━━ EXTRACTED TEXT
For example, a nine-day SMA takes the average of the last nine days of a stock’s price. It changes each day — it ‘moves.’ It gives you a picture of a stock’s recent price action, along with some perspective on its trading value.

But this isn’t the way people use moving averages on modern charting software. These days, a moving average samples periods instead of days.

If you’re looking at a one-year chart with daily candles, your nine-period SMA could be a nine-day SMA.

moving average stock fcel 1 month chart
FuelCell Energy Inc (NASDAQ: FCEL) 1-month chart, 9-day SMA — courtesy of StocksToTrade.com

But if you’re looking at a one-day chart with one-minute candles, your nine-period SMA will be a nine-minute SMA. See how much closer it sticks to price action?

moving average stock fcel 1 day 9 sma
FuelCell Energy Inc (NASDAQ: FCEL) 1-day chart, 9-minute SMA — courtesy of StocksToTrade.com

Make sense? I know, it’s a bit of math.

Exponential Moving Average (EMA) + Example

An exponential moving average gives your moving average more of a recency bias. This is good in some cases — after all, you’re looking to trade now, not nine days ago. But it carries the danger of giving off false signals.

EMAs use a multiplier to prioritize more recent periods. This is one of the interventions used to make it lag a little less.

Look at the one-month chart below to see how it reflects extreme price moves a bit more faithfully.

moving average stock fcel 1 month 9 day ema
FuelCell Energy Inc (NASDAQ: FCEL) 1-month chart, 9-day EMA — courtesy of StocksToTrade.com

Simple vs. Exponential: Which Moving Average Is Best?
━━━━
━━ EXTRACTED DATA
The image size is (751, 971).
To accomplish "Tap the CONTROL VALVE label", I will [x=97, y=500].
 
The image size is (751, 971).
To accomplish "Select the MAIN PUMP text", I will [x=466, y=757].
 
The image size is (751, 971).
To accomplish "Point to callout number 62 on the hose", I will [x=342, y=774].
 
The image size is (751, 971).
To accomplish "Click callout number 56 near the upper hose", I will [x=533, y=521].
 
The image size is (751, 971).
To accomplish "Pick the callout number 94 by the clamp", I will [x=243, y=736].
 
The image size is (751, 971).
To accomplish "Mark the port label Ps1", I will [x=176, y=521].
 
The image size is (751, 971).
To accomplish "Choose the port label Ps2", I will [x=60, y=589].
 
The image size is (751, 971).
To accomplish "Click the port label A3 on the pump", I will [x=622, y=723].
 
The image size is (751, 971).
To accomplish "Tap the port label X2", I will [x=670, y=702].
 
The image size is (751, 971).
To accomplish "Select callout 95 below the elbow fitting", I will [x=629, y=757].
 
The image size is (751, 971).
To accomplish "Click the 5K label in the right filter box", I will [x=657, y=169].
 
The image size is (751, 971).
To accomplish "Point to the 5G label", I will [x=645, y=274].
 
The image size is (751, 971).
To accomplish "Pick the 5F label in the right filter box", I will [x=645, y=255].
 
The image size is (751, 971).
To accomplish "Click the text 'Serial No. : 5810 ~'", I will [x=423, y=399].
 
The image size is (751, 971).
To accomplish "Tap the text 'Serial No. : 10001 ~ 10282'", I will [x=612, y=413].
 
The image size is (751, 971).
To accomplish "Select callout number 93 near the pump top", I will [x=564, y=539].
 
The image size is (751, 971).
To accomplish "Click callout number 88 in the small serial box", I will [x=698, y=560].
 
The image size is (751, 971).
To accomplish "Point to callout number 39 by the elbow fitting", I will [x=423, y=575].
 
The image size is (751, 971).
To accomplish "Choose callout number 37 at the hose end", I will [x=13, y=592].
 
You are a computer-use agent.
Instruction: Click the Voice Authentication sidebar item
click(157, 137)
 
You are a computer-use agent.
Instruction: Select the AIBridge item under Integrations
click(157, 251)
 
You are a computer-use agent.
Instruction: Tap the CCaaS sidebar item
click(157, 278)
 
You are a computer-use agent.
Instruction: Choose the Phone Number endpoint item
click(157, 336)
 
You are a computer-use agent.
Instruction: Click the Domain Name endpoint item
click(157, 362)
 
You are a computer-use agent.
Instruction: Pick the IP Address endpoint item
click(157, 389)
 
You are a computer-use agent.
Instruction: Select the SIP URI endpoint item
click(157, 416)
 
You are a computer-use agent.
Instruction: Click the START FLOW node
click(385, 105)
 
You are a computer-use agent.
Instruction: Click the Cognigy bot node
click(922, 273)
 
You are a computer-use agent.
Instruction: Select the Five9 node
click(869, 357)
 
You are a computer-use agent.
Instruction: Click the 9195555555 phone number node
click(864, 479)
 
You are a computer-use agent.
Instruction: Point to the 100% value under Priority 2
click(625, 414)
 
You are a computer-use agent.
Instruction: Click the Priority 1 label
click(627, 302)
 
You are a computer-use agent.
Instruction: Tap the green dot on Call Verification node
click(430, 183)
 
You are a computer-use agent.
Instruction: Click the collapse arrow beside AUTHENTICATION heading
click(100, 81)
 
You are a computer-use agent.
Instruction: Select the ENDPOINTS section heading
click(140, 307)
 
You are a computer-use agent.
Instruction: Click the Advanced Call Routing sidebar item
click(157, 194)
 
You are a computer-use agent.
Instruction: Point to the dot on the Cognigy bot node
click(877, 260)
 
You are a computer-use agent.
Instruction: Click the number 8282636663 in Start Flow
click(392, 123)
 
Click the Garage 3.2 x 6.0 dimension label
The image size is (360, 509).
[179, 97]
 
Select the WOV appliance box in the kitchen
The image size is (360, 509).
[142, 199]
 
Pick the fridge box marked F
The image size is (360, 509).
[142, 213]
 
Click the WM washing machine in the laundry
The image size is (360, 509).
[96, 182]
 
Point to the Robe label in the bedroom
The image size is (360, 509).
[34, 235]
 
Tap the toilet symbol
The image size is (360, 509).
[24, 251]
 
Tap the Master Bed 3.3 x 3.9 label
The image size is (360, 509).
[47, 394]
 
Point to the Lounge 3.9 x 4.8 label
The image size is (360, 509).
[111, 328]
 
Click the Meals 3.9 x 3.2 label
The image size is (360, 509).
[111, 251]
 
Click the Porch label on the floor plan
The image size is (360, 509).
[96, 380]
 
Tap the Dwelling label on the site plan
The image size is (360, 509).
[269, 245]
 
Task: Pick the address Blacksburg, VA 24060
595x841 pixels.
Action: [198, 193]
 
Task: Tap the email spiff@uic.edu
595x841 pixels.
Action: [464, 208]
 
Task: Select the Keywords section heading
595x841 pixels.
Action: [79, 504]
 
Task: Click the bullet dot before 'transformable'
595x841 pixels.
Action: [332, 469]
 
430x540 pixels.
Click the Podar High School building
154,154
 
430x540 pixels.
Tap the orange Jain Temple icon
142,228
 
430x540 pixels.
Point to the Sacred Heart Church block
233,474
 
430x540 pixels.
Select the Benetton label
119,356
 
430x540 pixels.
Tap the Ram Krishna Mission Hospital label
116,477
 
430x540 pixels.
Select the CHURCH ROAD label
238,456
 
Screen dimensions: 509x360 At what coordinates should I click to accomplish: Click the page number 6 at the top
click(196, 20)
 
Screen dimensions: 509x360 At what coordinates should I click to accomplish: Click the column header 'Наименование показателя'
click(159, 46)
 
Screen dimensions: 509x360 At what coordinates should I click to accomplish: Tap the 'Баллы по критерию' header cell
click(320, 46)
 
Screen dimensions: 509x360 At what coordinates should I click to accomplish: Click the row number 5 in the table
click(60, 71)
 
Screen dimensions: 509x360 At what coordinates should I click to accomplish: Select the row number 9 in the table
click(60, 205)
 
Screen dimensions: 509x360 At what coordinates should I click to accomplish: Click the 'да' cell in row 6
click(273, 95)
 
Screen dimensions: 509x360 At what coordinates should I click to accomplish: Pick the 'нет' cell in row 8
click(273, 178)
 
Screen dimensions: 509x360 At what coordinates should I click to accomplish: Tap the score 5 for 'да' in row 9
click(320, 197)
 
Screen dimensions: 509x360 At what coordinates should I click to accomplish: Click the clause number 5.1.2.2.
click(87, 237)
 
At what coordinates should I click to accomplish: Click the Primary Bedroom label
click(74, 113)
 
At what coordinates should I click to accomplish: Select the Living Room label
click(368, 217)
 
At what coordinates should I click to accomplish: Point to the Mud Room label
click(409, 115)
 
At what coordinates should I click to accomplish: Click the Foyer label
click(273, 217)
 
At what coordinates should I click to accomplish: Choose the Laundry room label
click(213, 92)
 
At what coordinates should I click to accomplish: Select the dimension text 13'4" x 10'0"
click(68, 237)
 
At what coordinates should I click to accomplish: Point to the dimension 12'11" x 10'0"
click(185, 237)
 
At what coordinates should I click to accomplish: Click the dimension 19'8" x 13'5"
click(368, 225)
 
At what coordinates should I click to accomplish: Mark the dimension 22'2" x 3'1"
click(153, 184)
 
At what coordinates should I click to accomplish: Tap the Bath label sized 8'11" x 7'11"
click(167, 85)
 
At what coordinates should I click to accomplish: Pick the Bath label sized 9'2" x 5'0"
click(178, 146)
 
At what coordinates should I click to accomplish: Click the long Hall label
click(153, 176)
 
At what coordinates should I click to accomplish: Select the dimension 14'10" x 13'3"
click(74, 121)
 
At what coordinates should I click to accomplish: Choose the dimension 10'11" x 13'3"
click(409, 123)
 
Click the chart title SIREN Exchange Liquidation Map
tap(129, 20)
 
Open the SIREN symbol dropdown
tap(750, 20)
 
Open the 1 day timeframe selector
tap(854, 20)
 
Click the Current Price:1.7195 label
━━━━
ACTION ITEM
Answer these from the text on moving averages:
(a) What does a nine-day SMA take the average of?
(b) On a one-day chart with one-minute candles, what does a nine-period SMA become?
(c) What do EMAs use to prioritize more recent periods?

REPLY
(a) The last nine days of a stock's price.
(b) A nine-minute SMA.
(c) A multiplier.